もしかしたら、今回の技術や装置について何か分かるかもしれない。
「機晶姫の機晶石交換先駆者……。交換による後遺症を寸での所で防止……」
◇◇
「……この時、ファーシーさんはマスターでもあったルヴィさんと正式に結ばれました。ルヴィさんは亡くなっていますが、ファーシーさんは今でも彼の事をとても大切にしています」
2日前、テレサ・ツリーベル(てれさ・つりーべる)とミア・ティンクル(みあ・てぃんくる)にピノとの関係を散々疑われた風祭 優斗(かざまつり・ゆうと)は、彼女達にファーシーとの関係、これまでの経緯を説明していた。女性の護衛という事で、また妙な誤解をされないようにだ。ちなみに、先日の誤解はピノが子供に戻った事で解け、携帯も無事に返してもらって彼は自由の身となっている。
「それで今回、5000年前に友人であった方から連絡を受け、会いにいくという訳です」
「……なるほど、わかりました」
「いろいろあったんだね……つまり、ファーシーちゃんは友達なんだね?」
「そうです。僕は、ファーシーさんの足が1日でも早く治って欲しいと思っていますし、過去に時を共有していた昔馴染みはファーシーさんにとって只の友人以上に貴重な存在だと思います。だから、ファーシーさん達が再会を喜び合えるようにサポートしたいんですよ。また、今回の同行はモーナさんからの依頼による仕事でもあります」
「そういうことなら、私達は留守番していますね。頑張ってください」
「ファーシーちゃん、そのお友達に会えるといいね!」
テレサ達はすっかり安心して、平和的に優斗を送り出した。普通に室内でのんびりとしている2人に、諸葛亮著 『兵法二十四編』(しょかつりょうちょ・ひょうほうにじゅうよんへん)が話しかける。色々と優斗を困らせた為、彼女は自宅謹慎を言い渡されていた。テレサ達が部屋に留まっているので、外に出たらバレてしまうわけで。しかし、それでは退屈である。

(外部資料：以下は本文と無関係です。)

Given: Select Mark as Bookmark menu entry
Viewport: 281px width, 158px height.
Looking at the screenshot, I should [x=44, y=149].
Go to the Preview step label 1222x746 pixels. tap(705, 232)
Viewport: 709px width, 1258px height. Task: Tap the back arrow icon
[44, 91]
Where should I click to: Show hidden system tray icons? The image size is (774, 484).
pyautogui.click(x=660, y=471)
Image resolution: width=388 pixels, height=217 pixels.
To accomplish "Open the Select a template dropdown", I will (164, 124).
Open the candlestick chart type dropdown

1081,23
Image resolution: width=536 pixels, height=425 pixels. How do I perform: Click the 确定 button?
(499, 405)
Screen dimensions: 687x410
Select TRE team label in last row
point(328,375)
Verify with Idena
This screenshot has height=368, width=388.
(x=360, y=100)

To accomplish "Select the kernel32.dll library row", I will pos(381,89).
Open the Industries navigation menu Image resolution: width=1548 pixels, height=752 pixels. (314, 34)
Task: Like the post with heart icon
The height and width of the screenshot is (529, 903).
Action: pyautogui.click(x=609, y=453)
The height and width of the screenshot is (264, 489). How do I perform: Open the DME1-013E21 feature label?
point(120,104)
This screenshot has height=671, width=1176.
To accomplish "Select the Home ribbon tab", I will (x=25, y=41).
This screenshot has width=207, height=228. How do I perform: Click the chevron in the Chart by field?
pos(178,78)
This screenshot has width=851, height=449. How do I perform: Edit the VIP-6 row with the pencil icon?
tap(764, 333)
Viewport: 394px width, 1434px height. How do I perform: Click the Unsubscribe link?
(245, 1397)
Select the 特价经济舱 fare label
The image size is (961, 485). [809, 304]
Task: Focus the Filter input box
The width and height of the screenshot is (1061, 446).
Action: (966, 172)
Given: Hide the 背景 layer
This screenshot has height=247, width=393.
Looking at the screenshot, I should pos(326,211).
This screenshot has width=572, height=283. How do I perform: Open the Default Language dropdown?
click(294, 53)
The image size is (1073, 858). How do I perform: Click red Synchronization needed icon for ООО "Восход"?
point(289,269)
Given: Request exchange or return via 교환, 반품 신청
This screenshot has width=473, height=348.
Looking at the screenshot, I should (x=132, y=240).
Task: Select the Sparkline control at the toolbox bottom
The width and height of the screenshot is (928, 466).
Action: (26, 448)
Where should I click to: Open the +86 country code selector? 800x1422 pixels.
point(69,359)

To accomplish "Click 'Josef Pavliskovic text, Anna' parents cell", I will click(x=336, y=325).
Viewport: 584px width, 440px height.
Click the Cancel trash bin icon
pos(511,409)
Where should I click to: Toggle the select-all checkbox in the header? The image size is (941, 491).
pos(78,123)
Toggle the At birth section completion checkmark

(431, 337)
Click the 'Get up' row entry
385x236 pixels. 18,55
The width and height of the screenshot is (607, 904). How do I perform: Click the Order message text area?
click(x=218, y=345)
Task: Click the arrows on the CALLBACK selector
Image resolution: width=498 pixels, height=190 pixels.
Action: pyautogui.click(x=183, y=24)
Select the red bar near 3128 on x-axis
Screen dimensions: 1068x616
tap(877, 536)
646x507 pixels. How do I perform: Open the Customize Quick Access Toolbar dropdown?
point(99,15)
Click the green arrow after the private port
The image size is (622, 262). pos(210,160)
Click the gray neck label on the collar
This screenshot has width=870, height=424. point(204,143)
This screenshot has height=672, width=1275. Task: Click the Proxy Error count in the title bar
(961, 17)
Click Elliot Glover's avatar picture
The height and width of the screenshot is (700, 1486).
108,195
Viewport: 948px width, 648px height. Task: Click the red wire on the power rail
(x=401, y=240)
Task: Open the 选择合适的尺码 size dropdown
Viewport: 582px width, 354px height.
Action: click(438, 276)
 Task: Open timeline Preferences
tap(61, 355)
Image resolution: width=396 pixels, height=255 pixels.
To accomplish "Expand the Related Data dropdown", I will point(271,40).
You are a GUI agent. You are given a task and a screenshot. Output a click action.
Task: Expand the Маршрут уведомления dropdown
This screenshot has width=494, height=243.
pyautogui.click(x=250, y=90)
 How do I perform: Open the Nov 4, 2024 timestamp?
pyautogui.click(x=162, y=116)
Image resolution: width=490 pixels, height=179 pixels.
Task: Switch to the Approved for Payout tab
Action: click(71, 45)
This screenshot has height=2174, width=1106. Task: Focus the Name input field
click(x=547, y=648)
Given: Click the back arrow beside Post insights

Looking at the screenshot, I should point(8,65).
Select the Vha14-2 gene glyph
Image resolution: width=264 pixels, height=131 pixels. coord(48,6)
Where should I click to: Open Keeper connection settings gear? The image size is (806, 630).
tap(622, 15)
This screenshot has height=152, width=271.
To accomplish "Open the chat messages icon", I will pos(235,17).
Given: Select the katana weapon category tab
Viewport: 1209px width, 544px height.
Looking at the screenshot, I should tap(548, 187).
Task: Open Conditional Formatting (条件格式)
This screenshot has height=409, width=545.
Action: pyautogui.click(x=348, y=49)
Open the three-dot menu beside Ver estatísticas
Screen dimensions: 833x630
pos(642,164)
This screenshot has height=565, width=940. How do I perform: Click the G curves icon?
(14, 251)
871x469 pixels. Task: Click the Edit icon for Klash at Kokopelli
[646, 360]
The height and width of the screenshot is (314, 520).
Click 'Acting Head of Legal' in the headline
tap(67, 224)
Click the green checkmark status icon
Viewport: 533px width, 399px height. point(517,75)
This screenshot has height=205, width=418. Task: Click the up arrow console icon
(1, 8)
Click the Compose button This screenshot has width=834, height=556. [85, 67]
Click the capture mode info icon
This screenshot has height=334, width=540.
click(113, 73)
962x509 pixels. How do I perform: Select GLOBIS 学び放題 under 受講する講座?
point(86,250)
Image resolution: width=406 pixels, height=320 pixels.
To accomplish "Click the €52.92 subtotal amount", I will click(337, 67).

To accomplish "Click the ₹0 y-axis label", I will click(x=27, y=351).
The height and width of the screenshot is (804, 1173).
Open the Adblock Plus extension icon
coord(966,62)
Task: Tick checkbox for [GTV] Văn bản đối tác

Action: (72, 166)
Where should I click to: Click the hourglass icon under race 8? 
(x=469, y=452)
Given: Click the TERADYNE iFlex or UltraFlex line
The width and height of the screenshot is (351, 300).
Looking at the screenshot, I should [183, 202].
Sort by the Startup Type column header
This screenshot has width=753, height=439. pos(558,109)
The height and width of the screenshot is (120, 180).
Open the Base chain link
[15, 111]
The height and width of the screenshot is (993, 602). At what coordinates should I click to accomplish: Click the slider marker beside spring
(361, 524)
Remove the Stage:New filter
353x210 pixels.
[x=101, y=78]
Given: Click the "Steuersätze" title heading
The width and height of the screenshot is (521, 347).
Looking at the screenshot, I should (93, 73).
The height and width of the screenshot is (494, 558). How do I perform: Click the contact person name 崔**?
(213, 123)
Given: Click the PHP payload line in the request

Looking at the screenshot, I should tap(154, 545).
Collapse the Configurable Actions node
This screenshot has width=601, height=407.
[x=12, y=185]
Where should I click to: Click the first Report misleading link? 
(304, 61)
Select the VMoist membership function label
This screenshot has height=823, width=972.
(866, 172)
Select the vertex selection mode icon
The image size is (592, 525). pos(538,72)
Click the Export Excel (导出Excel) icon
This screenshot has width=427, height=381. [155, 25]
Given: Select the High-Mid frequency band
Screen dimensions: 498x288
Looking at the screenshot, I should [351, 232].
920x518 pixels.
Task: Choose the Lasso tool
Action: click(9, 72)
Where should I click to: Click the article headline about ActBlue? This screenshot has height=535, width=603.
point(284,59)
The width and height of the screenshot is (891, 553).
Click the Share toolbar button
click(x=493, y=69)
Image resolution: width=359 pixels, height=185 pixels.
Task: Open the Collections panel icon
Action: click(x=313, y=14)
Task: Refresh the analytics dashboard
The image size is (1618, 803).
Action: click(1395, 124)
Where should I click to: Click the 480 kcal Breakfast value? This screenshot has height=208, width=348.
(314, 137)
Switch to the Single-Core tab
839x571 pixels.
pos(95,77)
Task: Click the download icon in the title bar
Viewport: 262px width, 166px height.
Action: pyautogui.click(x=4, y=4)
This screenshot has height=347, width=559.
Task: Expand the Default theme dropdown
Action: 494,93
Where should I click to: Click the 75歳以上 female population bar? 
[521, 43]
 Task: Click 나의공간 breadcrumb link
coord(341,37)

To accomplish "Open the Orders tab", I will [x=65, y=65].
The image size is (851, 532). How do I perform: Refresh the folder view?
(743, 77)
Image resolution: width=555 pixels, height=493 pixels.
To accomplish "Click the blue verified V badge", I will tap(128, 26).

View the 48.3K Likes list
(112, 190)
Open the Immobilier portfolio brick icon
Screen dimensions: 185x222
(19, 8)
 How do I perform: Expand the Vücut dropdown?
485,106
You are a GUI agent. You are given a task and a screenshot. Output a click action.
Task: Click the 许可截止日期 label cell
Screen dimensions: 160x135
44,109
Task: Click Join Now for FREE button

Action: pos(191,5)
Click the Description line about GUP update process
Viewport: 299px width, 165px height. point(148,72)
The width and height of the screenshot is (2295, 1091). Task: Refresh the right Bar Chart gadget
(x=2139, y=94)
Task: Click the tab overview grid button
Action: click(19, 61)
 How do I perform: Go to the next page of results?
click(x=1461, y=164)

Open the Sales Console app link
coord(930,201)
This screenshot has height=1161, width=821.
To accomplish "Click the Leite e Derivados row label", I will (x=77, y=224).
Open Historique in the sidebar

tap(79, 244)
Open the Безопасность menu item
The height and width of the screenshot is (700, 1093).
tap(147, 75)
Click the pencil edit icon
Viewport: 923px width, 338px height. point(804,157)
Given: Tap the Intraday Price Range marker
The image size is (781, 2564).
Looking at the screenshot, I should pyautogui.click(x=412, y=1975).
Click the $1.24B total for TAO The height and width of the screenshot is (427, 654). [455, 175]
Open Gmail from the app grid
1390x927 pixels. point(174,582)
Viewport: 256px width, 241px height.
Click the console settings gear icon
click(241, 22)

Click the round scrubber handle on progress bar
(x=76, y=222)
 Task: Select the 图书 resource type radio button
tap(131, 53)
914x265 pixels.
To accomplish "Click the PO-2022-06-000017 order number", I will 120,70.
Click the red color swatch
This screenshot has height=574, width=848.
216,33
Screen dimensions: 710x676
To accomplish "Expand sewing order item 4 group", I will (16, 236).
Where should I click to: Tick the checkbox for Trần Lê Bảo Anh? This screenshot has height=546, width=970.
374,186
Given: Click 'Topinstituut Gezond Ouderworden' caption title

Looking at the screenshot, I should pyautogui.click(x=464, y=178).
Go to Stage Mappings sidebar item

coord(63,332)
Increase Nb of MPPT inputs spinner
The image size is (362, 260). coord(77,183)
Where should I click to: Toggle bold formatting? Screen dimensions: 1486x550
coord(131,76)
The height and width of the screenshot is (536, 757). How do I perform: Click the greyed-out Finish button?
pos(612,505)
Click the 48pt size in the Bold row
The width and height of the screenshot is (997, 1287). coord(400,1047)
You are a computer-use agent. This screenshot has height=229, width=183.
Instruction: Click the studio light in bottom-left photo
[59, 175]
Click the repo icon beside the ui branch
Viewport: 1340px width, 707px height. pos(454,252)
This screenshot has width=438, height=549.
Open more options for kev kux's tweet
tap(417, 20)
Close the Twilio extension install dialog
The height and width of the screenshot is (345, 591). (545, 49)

「テレサちゃん、ミアちゃん。優ちゃんはファーシーちゃんが未亡人である事を知っているのに、ファーシーちゃんをナンパしてた事があるのよ」
「えっ?」
「本当!? リョーコお姉ちゃん!」
ソファでくつろいでいた2人が振り返る。反応が素早い。
「でも、優斗さんはファーシーさんは友達だって……」
「ウソじゃないわよ。だって隼人ちゃんも現場にいて、隼人ちゃんが止めたんだから。……ウソだと思うなら隼人ちゃんに確認してみたら?」
「「…………」」
2人は顔を見合わせ――テレサが携帯を手に取った。風祭 隼人(かざまつり・はやと)に掛けると、数コールで電話が繋がる。誰かからの連絡待ちでもしていたのだろうか。外に居るのか、電話の向こうはざわついている。
『ん? テレサ、どうした?』
「あ、あの……突然すみません、優斗さんがファーシーさんをナンパしてたって本当ですか?」
『へ? ナンパ……?』
はて、という気配が漂ってくる。やっぱりリョーコの勘違いだったか、とテレサが安心しかけた時、隼人は言った。
『あ、あの時か! あいつ、ファーシーだけじゃなくってルミーナさんにまで手を出そうとして……色目まで使って……』
「……ありがとうございます」
テレサは静かに電話を切ると、ミアとリョーコに報告した。体から立ち上ってくるオーラがコワい。話を聞くと、ミアも怒り出す。
「一体、何人の女の子に声かけてるわけっ?」
「嘘偽りじゃないようですね……ルミーナさんまでって……優斗さん……」
携帯を割れんばかりに握り締めてテレサは言った。
「……尾行しましょう!」
「うん! お友達も連れて行くよ!」
ちなみにこの度のお友達は、狼、強盗鳥、デビルゆるスター、スライム、わたげうさぎというメンバーである。ふむ、このうちの3つは可愛いかもしれない。
そして、2人が出て行った後のリョーコといえば。
「あら、これで自由になったわね」
部屋を出て、コッソリと彼女達を追いかける。ダブル尾行である。